The opening ceremony included an allegory commemorating the bicentenary of the Chilean flag. The Club de Rodeo Chileno Gil Letelier entered the parade ground with 200 mounted flag bearers, followed by the traditional chicha en cacho and cueca ceremony.

Brigadier General Oscar Mezzano, commander of the presenting forces, subsequently requested presidential authorization to begin the march-past.

Official sources reported a total of 7,952 participants. The institutional contingents were reported as 4,104 personnel from the Chilean Army, 1,242 from the Chilean Navy, 1,108 from the Chilean Air Force and 1,348 from Carabineros. Women accounted for approximately 12 percent of the participants.

The Navy participated with 1,242 personnel. Its contingent included 392 cadets from the Arturo Prat Naval Academy, followed by personnel from the Naval Polytechnic Academy, the Grumetes School and the Amphibious Expeditionary Brigade.

The Air Force's aerial component included ENAER T-35 Pillán training aircraft, the Halcones aerobatic team, F-16 fighters and a formation of S-70A Black Hawk, Bell 412, UH-1H and Bell 206 helicopters. Poor weather conditions reduced the planned aerial display, preventing several transport and tanker aircraft from participating.

The Army presentation included motorized and armoured formations, logistical units and personnel from the Lautaro Special Operations Brigade. A formation representing the Army's forest-fire reinforcement brigades also participated in recognition of military personnel involved in the response to the major wildfires earlier that year.

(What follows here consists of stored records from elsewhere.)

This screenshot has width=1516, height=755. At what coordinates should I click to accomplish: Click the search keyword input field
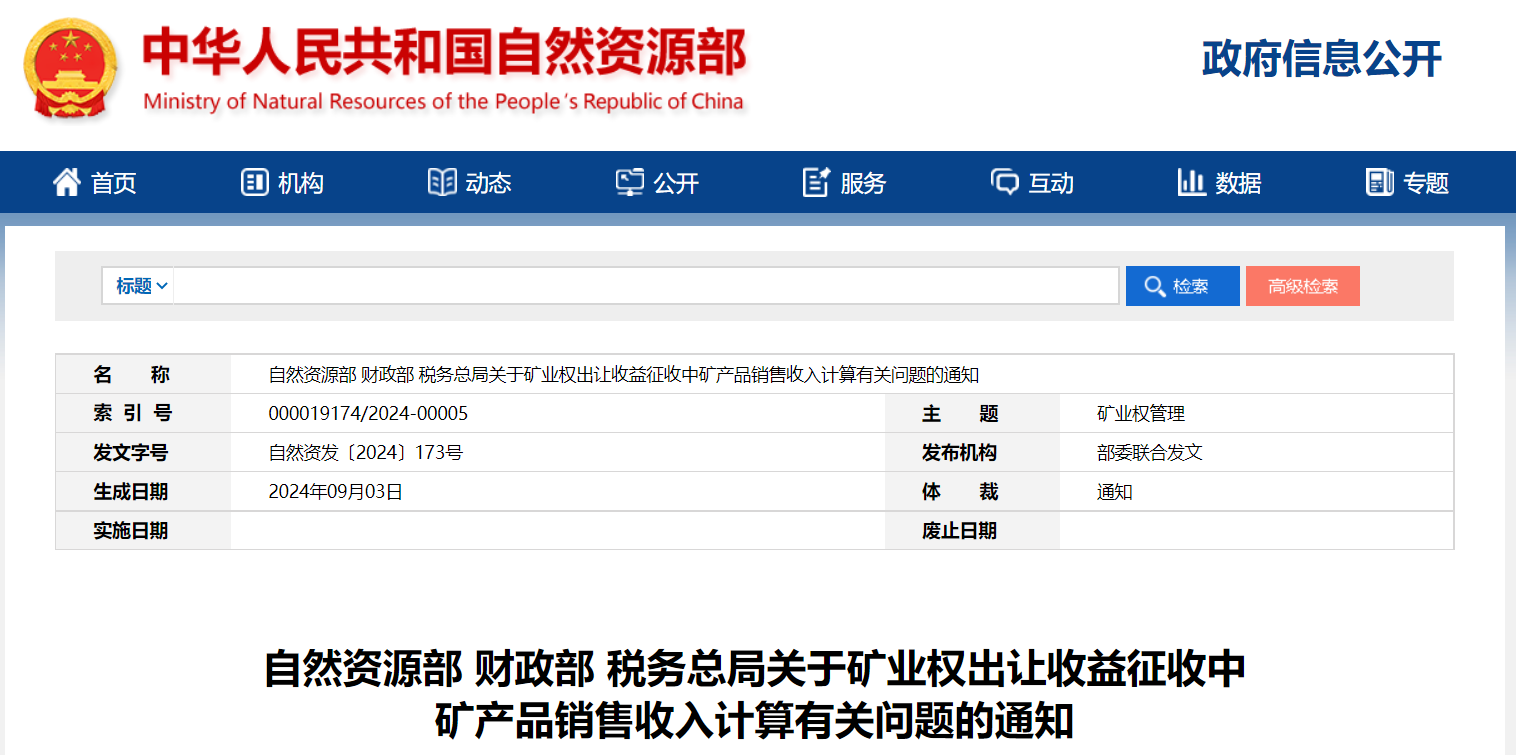(645, 286)
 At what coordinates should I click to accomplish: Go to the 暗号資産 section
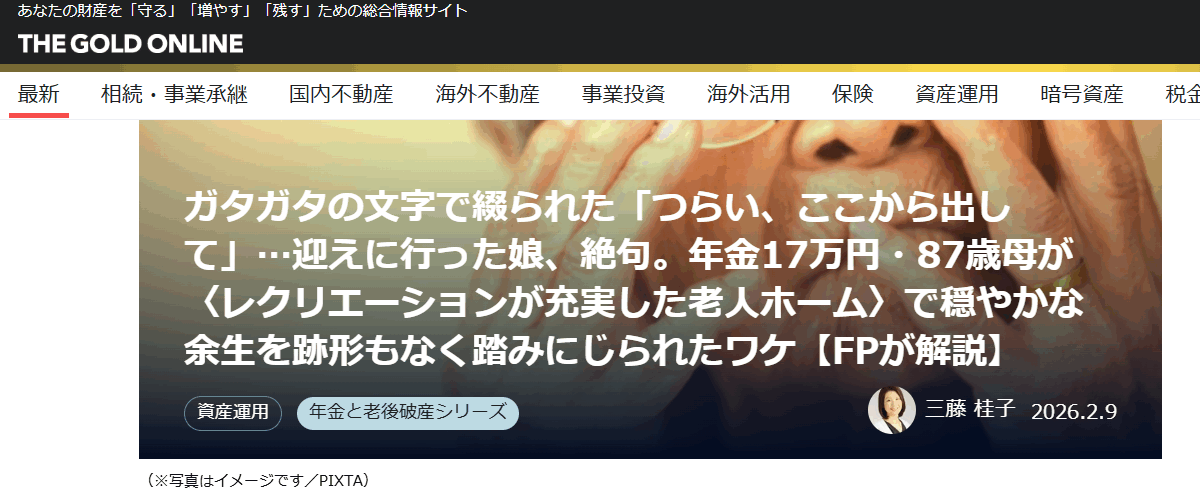click(x=1082, y=95)
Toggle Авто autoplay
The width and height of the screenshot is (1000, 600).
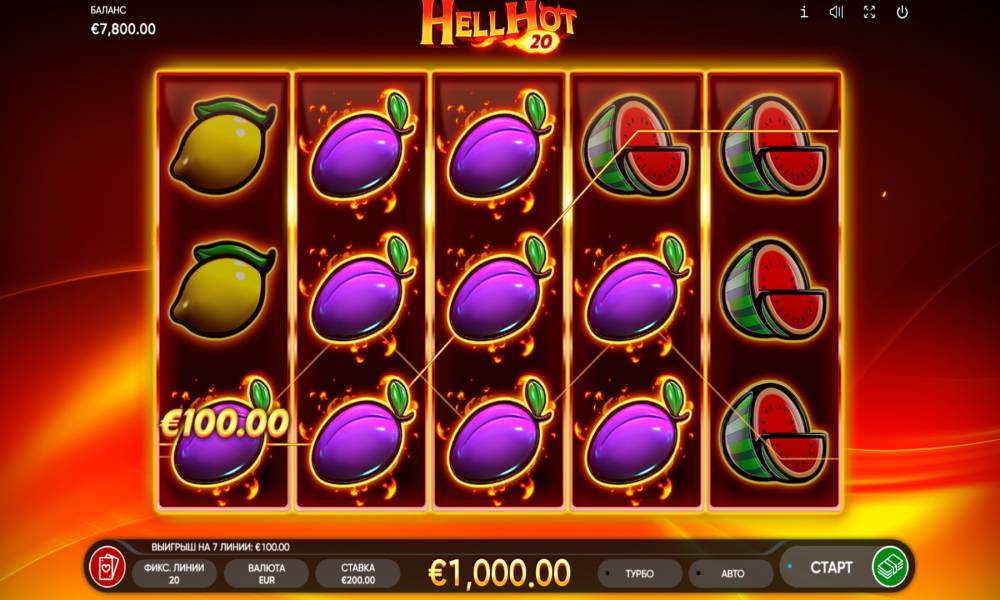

A joint contingent of Army, Navy and Air Force personnel represented Chile's participation in MINUSTAH. Chile had contributed military personnel to the United Nations operation in Haiti throughout its 13-year existence.

Military bands from Argentina, Colombia and Mexico also participated, with approximately 150 foreign military personnel invited to the ceremony.

Among the foreign military guests were Colombian Army commander General Alberto José Mejía Ferrero, Honduran Army commander Brigadier General René Orlando Ponce Fonseca and Argentine Army deputy chief of staff Major General Santiago Julio Ferreyra.

The parade lasted approximately two and a half hours.